For the given data matrix, the permutation test of correlation is calculated for every pair of variables.

cor_permutationTest(
  data,
  n_repetitions = 100,
  alternative = "two_sided",
  zero_precisionC = 1e-06
)

Arguments

data

Data matrix or data frame with samples in rows and variables in columns.

n_repetitions

Number of repetitions of subsampling. For large `data` matrices, large number of repetitions can take a long time.

alternative

Alternative hypothesis for the permutation test. Takes one of the values: `"less"`, `"greater"`, `"two_sided"` or `"two_sided_signed"`. See details.

zero_precisionC

The zero precision passed to the C++ function. All numbers with absolute value smaller than `zero_precisionC` will be set to zero. Defaults to 10^(-6).

Value

A data frame with names of variables in first two columns and p-value of correlation test between the two variables in the third column. In the rows, all pairwise correlations are listed.

Details

For every pair of variables, for `n_repetitions` times, a permutation of the samples is randomly chosen and the correlation between the original samples for variable i and permuted samples for variable j is calculated and compared to the true correlation coefficient. The p-value is obtained as percentage of times when the "permuted" correlation was more significant that the "true" correlation. Significance is determined based on the `alternative` parameter. If the `alternative` is

  • `"less"`: we count number of times "permuted" correlation is smaller than the "true" correlation.

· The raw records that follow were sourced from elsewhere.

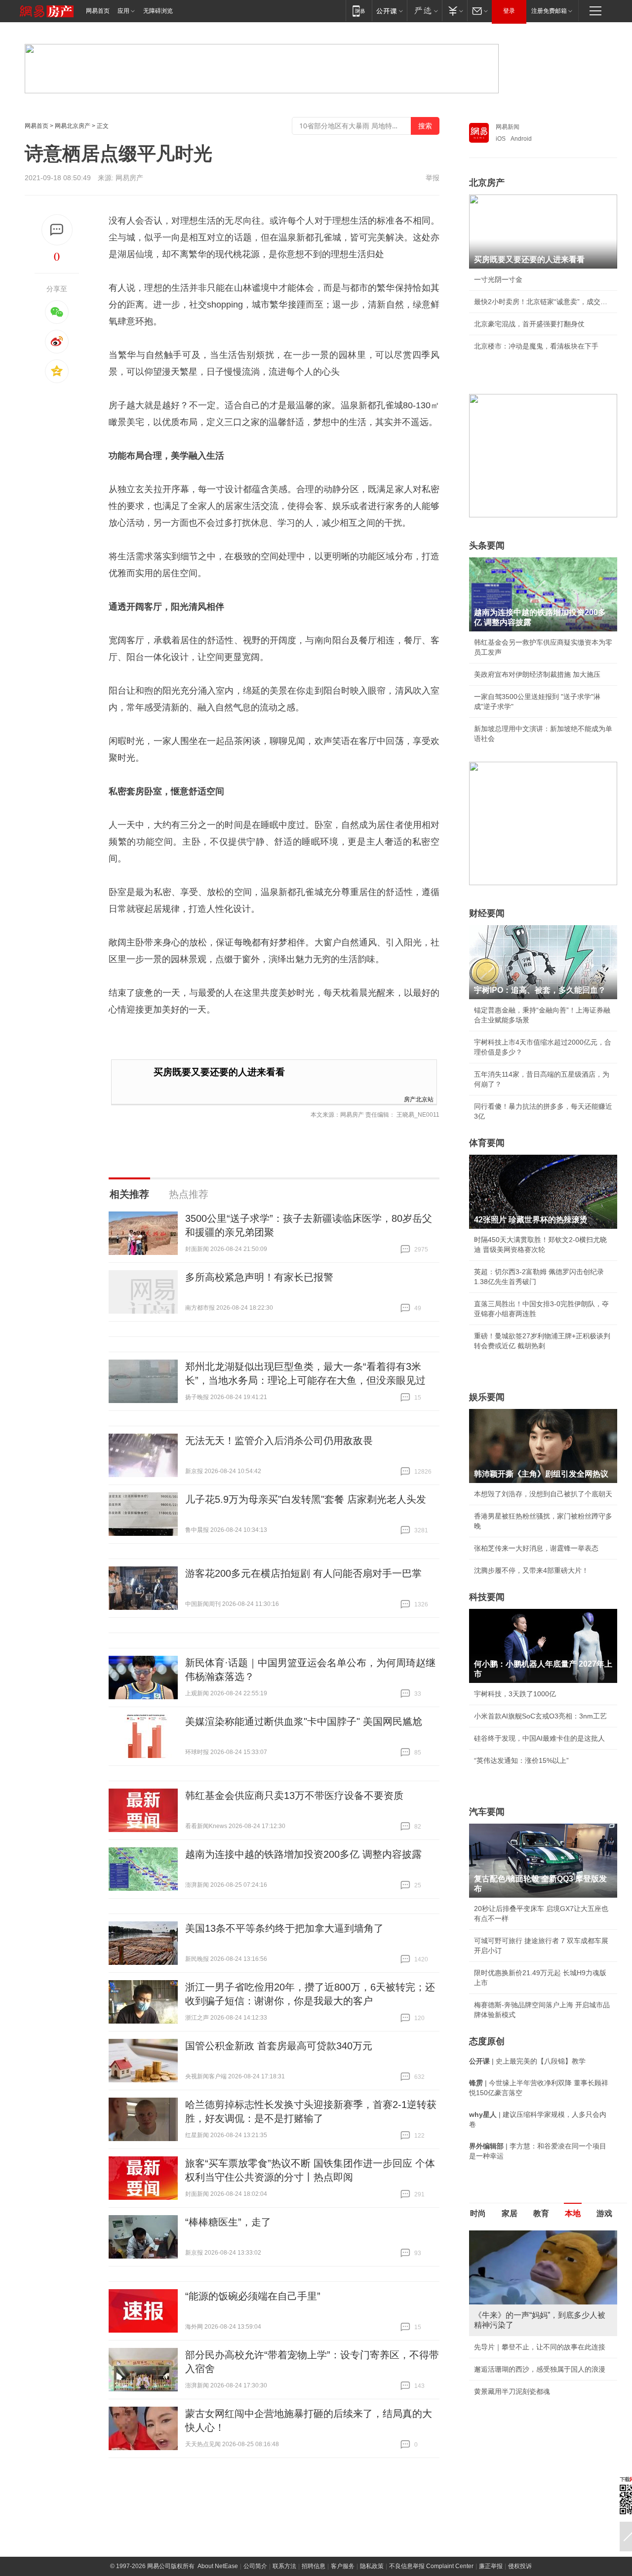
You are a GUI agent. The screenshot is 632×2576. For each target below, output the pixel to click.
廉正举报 (491, 2566)
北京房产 (487, 183)
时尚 (478, 2213)
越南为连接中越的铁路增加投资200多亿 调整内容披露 (303, 1854)
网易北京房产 (72, 125)
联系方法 (284, 2566)
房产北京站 (419, 1098)
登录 (509, 10)
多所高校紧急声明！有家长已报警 (259, 1277)
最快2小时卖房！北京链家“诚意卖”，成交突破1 (543, 302)
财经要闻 (487, 913)
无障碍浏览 (158, 10)
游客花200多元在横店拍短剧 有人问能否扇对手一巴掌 (303, 1573)
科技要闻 (487, 1597)
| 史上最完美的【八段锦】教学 (527, 2061)
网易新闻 (507, 126)
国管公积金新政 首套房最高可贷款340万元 (278, 2045)
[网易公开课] (389, 10)
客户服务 (343, 2566)
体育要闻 (487, 1143)
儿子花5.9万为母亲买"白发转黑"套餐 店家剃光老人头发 (305, 1499)
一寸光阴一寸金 (498, 279)
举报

  • `"greater"`: we count number of times "permuted" correlation is greater than the "true" correlation.

  • `"two_sided"`: we count number of times absolute value of "permuted" correlation is greater than the absolute value of the "true" correlation.

  • `"two_sided_signed"`: we count when "permuted" correlation is greater than the "true" correlation for positive "true" correlation or when "permuted" correlation is smaller than the "true" correlation for negative "true" correlation.